Hinweise zur Verwendung/Handhabung
Jede Ampulle ist zur einmaligen Anwendung an einem einzelnen Patienten bestimmt. Dieses
Arzneimittel sollte nach Anbruch der Ampulle sofort verwendet werden. Nicht verwendete Mengen
sind sofort zu entsorgen.
Das Arzneimittel sollte visuell kontrolliert werden. Nur klare, partikelfreie Lösungen dürfen
angewendet werden.
Die Lösung ist bei 25°C 24 Stunden lang chemisch und physikalisch stabil.
Aus mikrobiologischer Sicht sollte das Produkt unverzüglich verwendet werden. Wird es nicht
sofort verabreicht, ist der Nutzer für die Zeiten und Bedingungen der gebrauchsfertigen Lösung vor
der Anwendung verantwortlich. Diese sollten bei 2-8°C nicht länger als 24 h betragen, es sei denn
die Verdünnung erfolgte unter kontrollierten und verifizierten sterilen Bedingungen.
Oxycodon Ethypharm Kalceks 10 mg/ml, unverdünnt oder mit Natriumchlorid-Lösung 9 mg/ml
(0,9 %), Glucose-Lösung 50 mg/ml (5%) oder Wasser für Injektionszwecke auf 1 mg/ml verdünnt
sowie Oxycodon Ethypharm Kalceks 50 mg/ml, unverdünnt oder verdünnt mit Natriumchlorid-
Lösung 9 mg/ml (0,9 %), Glucose-Lösung 50 mg/ml (5%) oder Wasser für Injektionszwecke auf
3 mg/ml verdünnt, sind 24 Stunden lang bei Raumtemperatur (25°C) und bei 2-8°C physisch und
chemisch stabil bei Kontakt mit herkömmlichen Marken von Polypropylen- oder
Polycarbonatspritzen, Polyethylen- oder PVC-Schläuchen und PVC- oder EVA-Infusionsbeuteln.
Oxycodon Ethypharm Kalceks, unverdünnt oder verdünnt und in verschiedenen Einheiten
enthalten, muss nicht vor Licht geschützt werden.

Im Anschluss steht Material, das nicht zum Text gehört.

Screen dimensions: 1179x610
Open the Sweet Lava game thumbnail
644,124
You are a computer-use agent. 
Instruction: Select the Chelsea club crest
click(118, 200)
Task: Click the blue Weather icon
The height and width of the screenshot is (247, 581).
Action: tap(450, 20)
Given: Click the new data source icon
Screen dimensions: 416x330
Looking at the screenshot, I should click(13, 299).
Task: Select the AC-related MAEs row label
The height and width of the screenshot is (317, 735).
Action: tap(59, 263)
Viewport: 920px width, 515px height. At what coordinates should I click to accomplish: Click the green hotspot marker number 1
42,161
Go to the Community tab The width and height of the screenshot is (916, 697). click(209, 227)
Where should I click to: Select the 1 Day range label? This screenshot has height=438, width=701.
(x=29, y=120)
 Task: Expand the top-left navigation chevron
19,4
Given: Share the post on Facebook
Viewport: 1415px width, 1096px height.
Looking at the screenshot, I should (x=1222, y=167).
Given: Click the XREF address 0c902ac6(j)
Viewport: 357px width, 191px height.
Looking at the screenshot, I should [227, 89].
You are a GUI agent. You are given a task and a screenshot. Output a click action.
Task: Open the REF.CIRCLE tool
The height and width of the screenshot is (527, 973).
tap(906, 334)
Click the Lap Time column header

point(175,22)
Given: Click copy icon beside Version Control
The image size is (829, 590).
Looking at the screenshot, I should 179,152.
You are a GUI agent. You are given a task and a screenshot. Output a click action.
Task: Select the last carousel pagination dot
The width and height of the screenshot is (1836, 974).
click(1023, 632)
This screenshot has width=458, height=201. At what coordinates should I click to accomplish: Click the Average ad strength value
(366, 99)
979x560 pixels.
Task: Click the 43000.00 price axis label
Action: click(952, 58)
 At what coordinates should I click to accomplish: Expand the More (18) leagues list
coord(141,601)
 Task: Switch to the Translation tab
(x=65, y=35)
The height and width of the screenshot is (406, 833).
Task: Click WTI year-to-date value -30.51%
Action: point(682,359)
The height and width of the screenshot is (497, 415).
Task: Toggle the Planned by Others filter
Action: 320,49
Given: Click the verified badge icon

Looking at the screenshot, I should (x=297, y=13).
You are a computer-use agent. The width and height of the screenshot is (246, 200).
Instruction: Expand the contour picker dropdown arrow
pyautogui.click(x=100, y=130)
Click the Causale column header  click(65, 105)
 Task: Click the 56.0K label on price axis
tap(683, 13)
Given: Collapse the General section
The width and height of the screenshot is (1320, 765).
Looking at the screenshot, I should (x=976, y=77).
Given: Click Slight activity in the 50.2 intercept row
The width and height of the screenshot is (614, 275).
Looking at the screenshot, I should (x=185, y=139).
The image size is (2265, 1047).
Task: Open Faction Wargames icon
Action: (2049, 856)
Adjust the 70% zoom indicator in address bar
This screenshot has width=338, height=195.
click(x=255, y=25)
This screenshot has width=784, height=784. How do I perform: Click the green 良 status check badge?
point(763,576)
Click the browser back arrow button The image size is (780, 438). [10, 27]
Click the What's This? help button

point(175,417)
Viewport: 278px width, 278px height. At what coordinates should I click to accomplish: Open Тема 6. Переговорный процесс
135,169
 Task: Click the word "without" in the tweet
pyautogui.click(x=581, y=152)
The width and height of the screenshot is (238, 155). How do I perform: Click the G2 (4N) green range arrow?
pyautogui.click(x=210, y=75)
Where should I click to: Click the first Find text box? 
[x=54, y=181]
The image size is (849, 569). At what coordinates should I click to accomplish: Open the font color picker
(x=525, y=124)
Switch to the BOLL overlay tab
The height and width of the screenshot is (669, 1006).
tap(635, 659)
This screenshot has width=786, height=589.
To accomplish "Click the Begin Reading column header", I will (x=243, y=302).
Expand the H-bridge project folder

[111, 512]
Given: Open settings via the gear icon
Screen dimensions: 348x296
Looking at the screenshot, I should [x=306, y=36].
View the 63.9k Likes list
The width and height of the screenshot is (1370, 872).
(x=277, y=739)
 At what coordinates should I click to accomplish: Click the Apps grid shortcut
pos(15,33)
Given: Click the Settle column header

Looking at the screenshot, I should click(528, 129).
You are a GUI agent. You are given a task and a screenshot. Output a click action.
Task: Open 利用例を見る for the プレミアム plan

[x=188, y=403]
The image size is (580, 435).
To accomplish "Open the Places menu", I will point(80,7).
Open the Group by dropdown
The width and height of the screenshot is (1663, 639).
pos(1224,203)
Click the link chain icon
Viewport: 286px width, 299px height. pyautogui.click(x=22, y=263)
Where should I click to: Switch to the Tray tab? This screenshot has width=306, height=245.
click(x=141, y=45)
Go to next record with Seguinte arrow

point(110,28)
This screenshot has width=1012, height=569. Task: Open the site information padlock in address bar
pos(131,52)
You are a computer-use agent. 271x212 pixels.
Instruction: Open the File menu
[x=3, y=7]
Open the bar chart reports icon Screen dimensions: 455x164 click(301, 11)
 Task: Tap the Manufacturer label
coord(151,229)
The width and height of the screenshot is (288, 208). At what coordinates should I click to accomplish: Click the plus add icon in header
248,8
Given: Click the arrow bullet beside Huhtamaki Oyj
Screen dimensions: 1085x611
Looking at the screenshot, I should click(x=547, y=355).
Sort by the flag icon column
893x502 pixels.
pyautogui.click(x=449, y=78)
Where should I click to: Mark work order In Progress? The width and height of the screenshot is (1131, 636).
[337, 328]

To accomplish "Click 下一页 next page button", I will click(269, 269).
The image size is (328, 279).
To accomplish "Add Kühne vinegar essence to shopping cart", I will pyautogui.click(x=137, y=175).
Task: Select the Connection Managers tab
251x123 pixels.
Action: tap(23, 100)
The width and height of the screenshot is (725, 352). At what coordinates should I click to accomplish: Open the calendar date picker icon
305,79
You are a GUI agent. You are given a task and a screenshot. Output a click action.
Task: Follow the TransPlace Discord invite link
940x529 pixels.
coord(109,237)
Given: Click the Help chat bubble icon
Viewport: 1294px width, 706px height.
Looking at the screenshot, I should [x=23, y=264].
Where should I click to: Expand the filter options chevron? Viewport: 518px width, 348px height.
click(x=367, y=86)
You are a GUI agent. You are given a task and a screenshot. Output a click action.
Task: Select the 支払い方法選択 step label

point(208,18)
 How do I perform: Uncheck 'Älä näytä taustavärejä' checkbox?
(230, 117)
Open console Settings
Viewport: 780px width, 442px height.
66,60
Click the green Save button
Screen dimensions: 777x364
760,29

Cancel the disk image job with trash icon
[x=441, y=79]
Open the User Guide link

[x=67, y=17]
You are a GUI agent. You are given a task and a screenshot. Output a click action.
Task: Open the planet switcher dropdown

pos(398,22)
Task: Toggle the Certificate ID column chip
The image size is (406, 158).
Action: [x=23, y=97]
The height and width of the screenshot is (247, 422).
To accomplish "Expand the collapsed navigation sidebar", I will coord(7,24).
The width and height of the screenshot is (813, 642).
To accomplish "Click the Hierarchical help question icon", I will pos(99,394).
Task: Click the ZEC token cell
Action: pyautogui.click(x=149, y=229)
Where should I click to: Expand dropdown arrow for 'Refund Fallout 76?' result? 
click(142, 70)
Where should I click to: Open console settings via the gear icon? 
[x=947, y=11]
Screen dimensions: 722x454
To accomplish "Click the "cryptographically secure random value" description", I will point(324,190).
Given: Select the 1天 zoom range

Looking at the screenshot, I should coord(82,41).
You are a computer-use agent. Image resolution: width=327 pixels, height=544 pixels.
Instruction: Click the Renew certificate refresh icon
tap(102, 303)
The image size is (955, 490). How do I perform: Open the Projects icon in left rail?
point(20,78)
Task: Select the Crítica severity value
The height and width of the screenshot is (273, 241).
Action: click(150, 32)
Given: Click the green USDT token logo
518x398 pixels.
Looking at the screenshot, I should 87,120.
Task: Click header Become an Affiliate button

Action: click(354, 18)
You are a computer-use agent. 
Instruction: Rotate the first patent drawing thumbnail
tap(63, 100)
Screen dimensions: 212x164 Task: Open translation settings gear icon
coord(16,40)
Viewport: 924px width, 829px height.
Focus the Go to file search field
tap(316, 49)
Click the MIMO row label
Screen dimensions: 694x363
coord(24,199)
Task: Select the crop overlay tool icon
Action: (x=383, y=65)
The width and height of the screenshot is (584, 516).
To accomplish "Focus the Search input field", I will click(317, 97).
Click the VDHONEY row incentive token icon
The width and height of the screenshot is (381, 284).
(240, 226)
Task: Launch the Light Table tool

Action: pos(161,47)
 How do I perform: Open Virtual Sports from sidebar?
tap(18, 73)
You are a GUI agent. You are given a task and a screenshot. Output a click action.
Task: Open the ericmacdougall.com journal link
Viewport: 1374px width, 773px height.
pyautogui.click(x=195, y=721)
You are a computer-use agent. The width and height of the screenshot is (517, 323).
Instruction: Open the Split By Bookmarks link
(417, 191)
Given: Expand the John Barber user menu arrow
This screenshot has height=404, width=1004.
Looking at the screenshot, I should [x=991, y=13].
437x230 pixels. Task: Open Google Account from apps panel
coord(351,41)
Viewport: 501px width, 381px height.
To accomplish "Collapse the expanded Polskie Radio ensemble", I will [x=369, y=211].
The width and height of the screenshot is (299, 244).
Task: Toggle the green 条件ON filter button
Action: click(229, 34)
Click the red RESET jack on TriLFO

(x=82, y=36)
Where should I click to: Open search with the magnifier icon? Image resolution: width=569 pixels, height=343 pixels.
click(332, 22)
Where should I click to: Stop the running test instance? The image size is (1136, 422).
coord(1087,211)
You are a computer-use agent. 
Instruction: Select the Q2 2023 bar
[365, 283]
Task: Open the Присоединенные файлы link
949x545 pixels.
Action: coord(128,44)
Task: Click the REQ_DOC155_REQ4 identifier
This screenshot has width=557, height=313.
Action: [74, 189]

Das Produkt ist außerdem mit folgenden Wirkstoffen kompatibel:
Hyoscin-Butylbromid
Hyoscin-Hydrobromid
Dexamethason-Natriumphosphat
Haloperidol
Midazolam-Hydrochlorid
Metoclopramid-Hydrochlorid
Levomepromazin-Hydrochlorid
Glycopyrroniumbromid
Ketamin-Hydrochlorid
Die unsachgemäße Handhabung der unverdünnten Lösung nach Öffnen der Ampulle oder der
verdünnten Lösung kann die Sterilität des Arzneimittels beeinträchtigen.